Задание A:
Замените в тексте о Любимове и Таганке «режиссер» на «постановщик» и приведите отрывок, начиная со слов «Когда мы говорим» и заканчивая словами «раскачки и ученичества.».
Задание B:
Продолжите текст о Любимове и Таганке после его последнего предложения.

━━━━━ Фрагмент текста ━━━━━

Говорят, когда в 1964-м Любимов вывешивал в отданном ему театре портреты кумиров, поначалу их было только трое: Брехт, Вахтангов и Мейерхольд. Станиславский появился позже, по требованию райкома партии.
Когда мы говорим о «великих», изменивших театральную атмосферу 60-х, мы в каждом случае имеем в виду разное. Например, Ефремов – это прежде всего «Современник»: созданный им театр был важнее его режиссуры. Эфрос — это только его спектакли, где бы они ни были поставлены. А Любимов и Таганка существовали в восприятии обновленного советского театрала только вместе. И 40 лет любимовской Таганке – это 40 лет таганскому Любимову.
До сих пор ведь никто не может объяснить, откуда взялся этот режиссер, приступивший к созданию нового театра с первого своего спектакля безо всякой раскачки и ученичества.
Вы только представьте себе этого красавчика из Театра имени Вахтангова — театра, залюбленного властями до полусмерти, знаменитого своими красавицами-актрисами, которые парадом выходили в ролях рабынь из «Принцессы Турандот».
В этом придворном театре лучшей ролью Любимова навсегда остался Олег Кошевой из «Молодой гвардии» 1948 года – по-мальчишески пылкий и несгибаемый. Все прочие его удачи так или иначе повторяли Кошевого или вовсе растворялись в пустых веселеньких спектаклях, ставящихся под знаменем вахтанговской «праздничной театральности». Всего за четыре года до создания своей Таганки Любимов дебютировал здесь как режиссер веселым пустяком — комедией Александра Галича (тоже будущего ниспровергателя) «Много ли человеку надо?!». Впрочем, этот дебют так и остался незамеченным. Но выглядел Любимов удачником: красавец, женат на Целиковской, дерзкий и любимый всеми. Он не был крупным актером, но в театре играл много, да и в кино снимался немало, расклад экранных ролей был тот же: иногда тяжеловесный реализм типа какого-нибудь «Композитора Глинки», но чаще всего развеселая залипуха вроде «Кубанских казаков». А потом Люмимов пошел преподавать в Щукинское училище и – раз! – вдруг поставил «Доброго человека».
В 1964-м, в год смещения Хрущева, родился театр на Таганке. Уйдя от вахтанговцев героем-любовником и не очень удачливым постановщиком-дилетантом, Любимов пришел в новый театр вместе со своими учениками-щукинцами совершенно сложившимся режиссером жесткого и обнаженного стиля нового времени. Обычный выпускной спектакль Щукинского училища создал целое направление в искусстве. В то время как вахтанговский театр еще доигрывал комедии про развеселых колхозников, открывшаяся Таганка будто взяла на себя новые возможности наследников Вахтангова: поэзию и романтику, иронию, сарказм и пафос сурового стиля.
Странно как-то писать о Любимове как об историческом персонаже, как о Станиславском, к примеру. Он единственный из великих своего времени еще жив и продолжает ставить спектакли. Но как не ошибиться тем, кто, как я, застал таганский стиль на излете? Конечно, я слышала, как много значила в 60–70-х любимовская дерзость, которую он отдал своему театру, свойскость его героев и грубоватое, но пронзительное звучание его многоголосых поэтических композиций. И хриплый рык Высоцкого-Хлопуши, и его Гамлет с гитарой и в свитере. Так было, но в начале восьмидесятых, когда умер Высоцкий и, завороженное рассказами родителей, на Таганку стало ходить мое поколение, все уже стало по-другому.

━━━━━ Исходные данные ━━━━━

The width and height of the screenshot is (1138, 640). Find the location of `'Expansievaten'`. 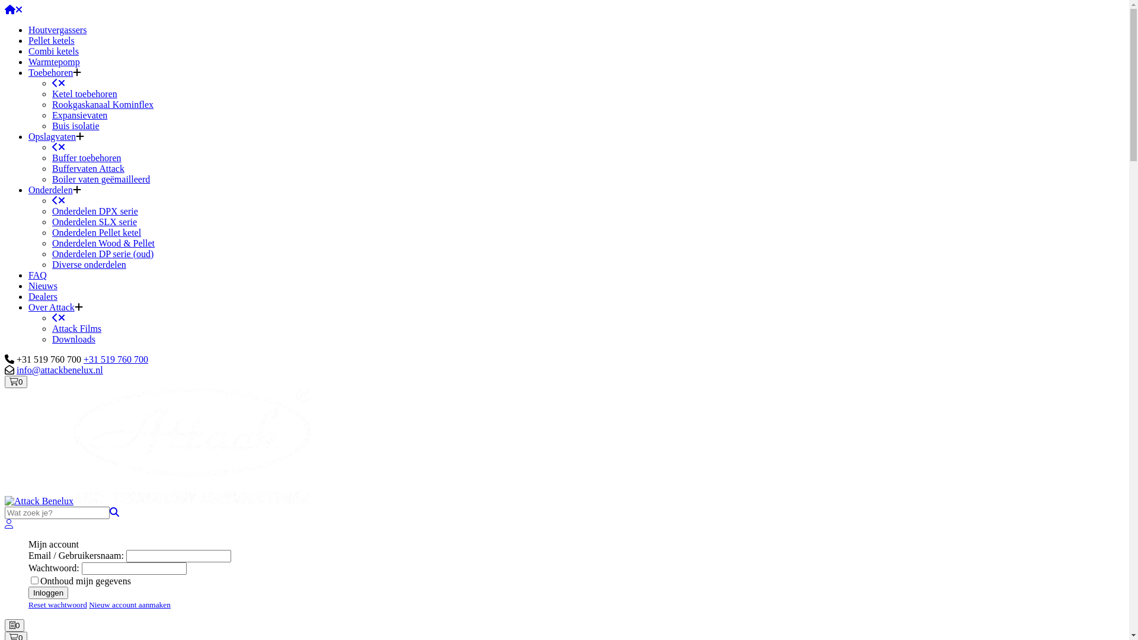

'Expansievaten' is located at coordinates (79, 115).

━━━━━

Итоговый ответ A:
Когда мы говорим о «великих», изменивших театральную атмосферу 60-х, мы в каждом случае имеем в виду разное. Например, Ефремов – это прежде всего «Современник»: созданный им театр был важнее его режиссуры. Эфрос — это только его спектакли, где бы они ни были поставлены. А Любимов и Таганка существовали в восприятии обновленного советского театрала только вместе. И 40 лет любимовской Таганке – это 40 лет таганскому Любимову.
До сих пор ведь никто не может объяснить, откуда взялся этот постановщик, приступивший к созданию нового театра с первого своего спектакля безо всякой раскачки и ученичества.

Итоговый ответ B:
В репертуаре оставалась практически вся любимовская классика, ее можно было увидеть, но понять, чем она была десять-пятнадцать лет назад, не удавалось. Это была как бы действующая модель старой Таганки: было понятно, как она устроена, шел дым, крутились колеса, только везти людей она не могла.
Я помню, что тогда смотрела подряд весь легендарный репертуар. Фирменные любимовские спектакли-массовки вроде «Десяти дней, которые потрясли мир», «Послушайте!» или «Товарищ, верь…» выглядели устаревшими и лобовыми, как агитбригады. Былые трифоновские шедевры «Обмен» и «Дом на набережной» тоже не били так наотмашь, как тогда. Мы уже к тому времени много читали, много знали, много понимали про страну, в которой живем, и то, что когда-то представлялось смелостью, выглядело почти что фигой в кармане. Да и главный валютный спектакль Таганки «Мастер и Маргарита» казался поверхностным и разочаровывал. Любимов ведь никогда не был режиссером-мыслителем. Он был природно одарен, талант у него сидел, как говорится, в спинном мозгу, и дольше всего жили те его спектакли, которые были построены не на парадоксах и резких монтажных сопоставлениях (эти-то как раз скоро устаревали), а на живом чувстве. Например, пронзительные и скупо-сентиментальные «А зори здесь тихие». Или неожиданно страшная, жесткая «Мать».
Чтобы оценить былую ценность этих постановок, приходилось очень многое достраивать в уме. Они не жили без контекста.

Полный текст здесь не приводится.